● Try it
Only one stretch of the data below should be repeated: the lines from the line containing "This screenshot has height=896, width=1345." through the line containing "Mute the first", inclusive, exactly as they are.
▼
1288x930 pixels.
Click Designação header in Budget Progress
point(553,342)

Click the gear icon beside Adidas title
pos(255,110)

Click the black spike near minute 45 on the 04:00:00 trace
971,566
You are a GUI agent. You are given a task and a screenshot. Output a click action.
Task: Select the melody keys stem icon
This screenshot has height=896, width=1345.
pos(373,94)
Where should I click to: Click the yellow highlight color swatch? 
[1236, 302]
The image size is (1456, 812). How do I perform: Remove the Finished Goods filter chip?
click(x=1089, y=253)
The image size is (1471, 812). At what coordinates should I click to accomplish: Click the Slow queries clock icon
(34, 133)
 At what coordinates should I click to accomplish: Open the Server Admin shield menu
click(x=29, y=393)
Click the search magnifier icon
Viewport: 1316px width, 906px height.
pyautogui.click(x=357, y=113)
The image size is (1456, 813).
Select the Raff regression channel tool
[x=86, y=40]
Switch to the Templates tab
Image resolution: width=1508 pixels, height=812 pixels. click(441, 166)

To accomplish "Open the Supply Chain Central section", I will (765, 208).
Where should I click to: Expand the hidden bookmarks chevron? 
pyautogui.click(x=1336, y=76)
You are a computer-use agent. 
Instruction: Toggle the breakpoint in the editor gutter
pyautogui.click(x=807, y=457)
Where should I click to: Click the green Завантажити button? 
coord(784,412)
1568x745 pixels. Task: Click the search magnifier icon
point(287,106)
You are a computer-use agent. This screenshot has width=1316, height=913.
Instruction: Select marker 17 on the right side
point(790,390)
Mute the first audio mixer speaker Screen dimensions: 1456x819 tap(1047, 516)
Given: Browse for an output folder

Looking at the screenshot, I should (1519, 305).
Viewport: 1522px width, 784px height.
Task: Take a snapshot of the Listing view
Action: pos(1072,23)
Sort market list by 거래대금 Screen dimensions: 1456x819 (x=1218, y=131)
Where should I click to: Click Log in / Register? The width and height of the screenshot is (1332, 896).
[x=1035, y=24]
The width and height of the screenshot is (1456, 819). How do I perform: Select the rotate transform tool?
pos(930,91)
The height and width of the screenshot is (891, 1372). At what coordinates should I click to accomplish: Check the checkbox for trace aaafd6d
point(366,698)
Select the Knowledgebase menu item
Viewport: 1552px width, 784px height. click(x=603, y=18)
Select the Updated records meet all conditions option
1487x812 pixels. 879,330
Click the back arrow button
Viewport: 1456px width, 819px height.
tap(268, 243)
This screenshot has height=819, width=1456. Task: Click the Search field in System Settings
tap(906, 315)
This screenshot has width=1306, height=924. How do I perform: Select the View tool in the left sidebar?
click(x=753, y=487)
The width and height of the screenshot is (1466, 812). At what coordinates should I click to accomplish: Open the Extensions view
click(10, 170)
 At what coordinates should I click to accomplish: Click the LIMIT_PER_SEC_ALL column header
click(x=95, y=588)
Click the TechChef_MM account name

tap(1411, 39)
▲
● Task output
This screenshot has height=896, width=1345.
pos(373,94)
Where should I click to: Click the yellow highlight color swatch? 
[1236, 302]
The image size is (1456, 812). How do I perform: Remove the Finished Goods filter chip?
click(x=1089, y=253)
The image size is (1471, 812). At what coordinates should I click to accomplish: Click the Slow queries clock icon
(34, 133)
 At what coordinates should I click to accomplish: Open the Server Admin shield menu
click(x=29, y=393)
Click the search magnifier icon
Viewport: 1316px width, 906px height.
pyautogui.click(x=357, y=113)
The image size is (1456, 813).
Select the Raff regression channel tool
[x=86, y=40]
Switch to the Templates tab
Image resolution: width=1508 pixels, height=812 pixels. click(441, 166)

To accomplish "Open the Supply Chain Central section", I will (765, 208).
Where should I click to: Expand the hidden bookmarks chevron? 
pyautogui.click(x=1336, y=76)
You are a computer-use agent. 
Instruction: Toggle the breakpoint in the editor gutter
pyautogui.click(x=807, y=457)
Where should I click to: Click the green Завантажити button? 
coord(784,412)
1568x745 pixels. Task: Click the search magnifier icon
point(287,106)
You are a computer-use agent. This screenshot has width=1316, height=913.
Instruction: Select marker 17 on the right side
point(790,390)
Mute the first audio mixer speaker Screen dimensions: 1456x819 tap(1047, 516)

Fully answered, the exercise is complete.